The Shield nous narre donc la vie quotidienne au sein de la « barn » (surnom des quartiers de la police de L.A.). Durant sept saisons et quatre-vingt huit épisodes, nous serons amenés à suivre les péripéties de la Strike Team, entre coups d’éclat policiers et magouilles plus ou moins (surtout plus, en fait) puantes. Mais The Shield ne se limite pas à ces quatre têtes brûlées, et nous ferons également connaissance avec Dutch, détective hors-pair, ou encore le Capitaine Acaveda, personnage ambigu qui tente de mener tout ce petit monde à la baguette.
C’est bien / C’est pas bien ? Pourquoi ?
The Shield n’est pas une série à mettre devant tous les yeux. Tout y passe : crimes sacrément tordus, drogues, prostitution, trafics de tout et de n’importe quoi, c’est une immersion viscérale et au long cours dans la violence de Los Angeles. C’est l’une des forces de la série : son côté social. Minorités maltraitées, pauvreté, insécurité des petites gens, l’oeuvre de Shawn Ryan donne à voir les laissés pour compte, les opprimés, et pas seulement de gentilles classes moyennes caucasiennes avec 4×4, pavillon en banlieue et chien fidèle, pour qui tout se finira bien de toutes façons. À ce titre, on peut rapprocher The Shield de son collègue The Wire, bien que la série de David Simon aille bien plus loin dans cette voie sociale.

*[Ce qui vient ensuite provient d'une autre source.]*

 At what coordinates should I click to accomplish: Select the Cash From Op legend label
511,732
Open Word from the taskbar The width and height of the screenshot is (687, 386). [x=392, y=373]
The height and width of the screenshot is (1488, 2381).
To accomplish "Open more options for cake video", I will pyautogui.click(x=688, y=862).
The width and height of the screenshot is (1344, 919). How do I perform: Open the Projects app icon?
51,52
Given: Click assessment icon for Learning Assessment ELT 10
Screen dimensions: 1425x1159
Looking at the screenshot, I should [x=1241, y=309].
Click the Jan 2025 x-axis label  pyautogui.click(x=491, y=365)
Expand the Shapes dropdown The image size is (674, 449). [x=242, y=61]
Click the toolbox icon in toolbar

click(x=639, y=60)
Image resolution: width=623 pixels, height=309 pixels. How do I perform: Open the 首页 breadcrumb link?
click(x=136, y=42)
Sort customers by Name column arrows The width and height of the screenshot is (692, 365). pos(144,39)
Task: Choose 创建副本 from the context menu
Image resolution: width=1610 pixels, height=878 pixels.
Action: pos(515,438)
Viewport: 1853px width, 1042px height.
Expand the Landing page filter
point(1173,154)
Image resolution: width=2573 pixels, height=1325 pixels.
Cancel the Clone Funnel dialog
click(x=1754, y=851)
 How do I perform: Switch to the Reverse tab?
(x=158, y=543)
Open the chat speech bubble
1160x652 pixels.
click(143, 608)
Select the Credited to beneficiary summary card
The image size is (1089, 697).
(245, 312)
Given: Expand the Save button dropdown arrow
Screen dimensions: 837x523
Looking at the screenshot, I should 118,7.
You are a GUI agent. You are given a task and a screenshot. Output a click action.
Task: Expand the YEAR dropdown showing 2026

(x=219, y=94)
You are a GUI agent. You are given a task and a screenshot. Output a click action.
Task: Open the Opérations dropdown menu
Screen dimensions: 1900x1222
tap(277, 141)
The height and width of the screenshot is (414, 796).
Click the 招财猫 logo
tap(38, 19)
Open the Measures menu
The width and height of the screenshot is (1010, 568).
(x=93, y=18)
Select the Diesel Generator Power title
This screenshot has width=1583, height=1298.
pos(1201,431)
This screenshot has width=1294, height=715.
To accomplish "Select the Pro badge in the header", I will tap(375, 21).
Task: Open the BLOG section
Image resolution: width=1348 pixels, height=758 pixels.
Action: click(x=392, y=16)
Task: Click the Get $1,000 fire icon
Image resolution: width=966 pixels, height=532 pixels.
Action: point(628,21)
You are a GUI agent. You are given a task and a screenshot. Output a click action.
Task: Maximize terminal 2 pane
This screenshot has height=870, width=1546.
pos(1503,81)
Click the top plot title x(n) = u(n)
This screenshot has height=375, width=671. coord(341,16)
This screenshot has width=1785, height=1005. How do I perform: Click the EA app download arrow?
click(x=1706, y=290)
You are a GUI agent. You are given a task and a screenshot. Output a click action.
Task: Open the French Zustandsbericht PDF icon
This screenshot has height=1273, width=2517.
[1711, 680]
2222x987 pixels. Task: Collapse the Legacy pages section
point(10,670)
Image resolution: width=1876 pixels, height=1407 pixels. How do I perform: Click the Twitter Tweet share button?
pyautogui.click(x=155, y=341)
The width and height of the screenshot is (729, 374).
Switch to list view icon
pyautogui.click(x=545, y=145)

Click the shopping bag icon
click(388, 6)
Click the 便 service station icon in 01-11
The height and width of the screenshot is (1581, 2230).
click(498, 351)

Seconde influence notable, c’est celle de 24 (24 heures chrono pour nous autres petits français). Dans cette manière de filmer, virtuose et viscérale, au plus près des protagonistes, ne les lâchant pas d’une semelle même lors des scènes d’action les plus intenses. Si vous êtes un adepte des champs / contrechamps proprets et maîtrisés, oubliez The Shield. Ici, la caméra tremble, s’agite, virevolte, zoome au plus près des visages des personnages. Si vous ajoutez à cela la mise en scène très nerveuse et les péripéties en cascade qui déferlent à chaque épisode, vous obtenez une série qui ne laisse, pour ainsi dire, aucun répit à ses spectateurs.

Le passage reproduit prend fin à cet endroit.